Enveritas works with about 100,000 farms in Latin America and Africa, and together with IBM has already performed initial tests of AgroPad earlier this year at small rural properties in Uganda. Field tests are currently underway in Rio de Janeiro and São Paulo in Brazil.

The aim is to help reduce global poverty in the coffee sector by 2030 and improve the access of smallholder farmers to high-value markets for sustainable coffee.

“They are excluded, not necessarily because their practices fall short of sustainability standards, but because access to validation practices for their activities is more challenging,” said Enveritas’ Chief Executive Officer David Browning. “Their farms are smaller, they are not organized into groups, their supplies are not consistently aggregated, and they live in hard-to-reach places in countries in Africa, Asia, Central and South America.”

The typical coffee grower served by Enveritas has less than two hectares of land, lives on less than US$ 2 a day and relies on cash crops for their family’s income. To help these producers, Enveritas has developed 30 different standards that use technology to measure sustainability at a much lower cost than other certifications and offer sustainability verification for smallholder farmers for free.

The results of joint field tests conducted with AgroPad could be added to the set of metrics already used by Enveritas for verification of sustainability practices, ranging from the analysis of satellite images to machine learning to search for deforestation points. This information will allow to better analyze the sustainability results in a local context, helping producers and buyers to collaborate more efficiently and improving trade practices.

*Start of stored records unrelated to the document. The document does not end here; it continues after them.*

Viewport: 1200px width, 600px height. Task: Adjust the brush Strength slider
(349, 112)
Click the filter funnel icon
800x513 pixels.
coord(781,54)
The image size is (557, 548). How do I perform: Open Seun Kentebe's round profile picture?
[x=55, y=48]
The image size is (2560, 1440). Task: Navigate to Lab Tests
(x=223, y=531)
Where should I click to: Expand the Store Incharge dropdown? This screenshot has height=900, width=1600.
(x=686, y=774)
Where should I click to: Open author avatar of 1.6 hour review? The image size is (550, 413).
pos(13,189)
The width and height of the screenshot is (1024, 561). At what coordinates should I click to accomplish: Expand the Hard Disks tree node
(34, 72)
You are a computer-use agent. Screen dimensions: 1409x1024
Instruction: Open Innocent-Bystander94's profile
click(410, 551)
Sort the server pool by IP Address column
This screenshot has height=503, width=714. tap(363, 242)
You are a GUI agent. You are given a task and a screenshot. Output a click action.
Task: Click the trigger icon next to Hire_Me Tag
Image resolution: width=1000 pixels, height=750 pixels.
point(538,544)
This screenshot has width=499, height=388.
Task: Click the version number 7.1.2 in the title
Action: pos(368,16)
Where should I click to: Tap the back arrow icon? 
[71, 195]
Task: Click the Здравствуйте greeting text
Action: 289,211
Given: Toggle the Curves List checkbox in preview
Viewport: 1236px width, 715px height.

IBM and Enveritas aim to better understand the environment where AgroPad could be used and its potential future users, and to develop educational material to help them. “We intend to prove the operation of AgroPad for these small coffee producers and get investors who could take the product to all the farms we have visited – which is more than 100,000 rural properties in the last two years,” said Browning. “We want to show the importance of joining research with field work and proving the potential benefits that this joint collaboration can bring to the socioeconomic development of these farmers.”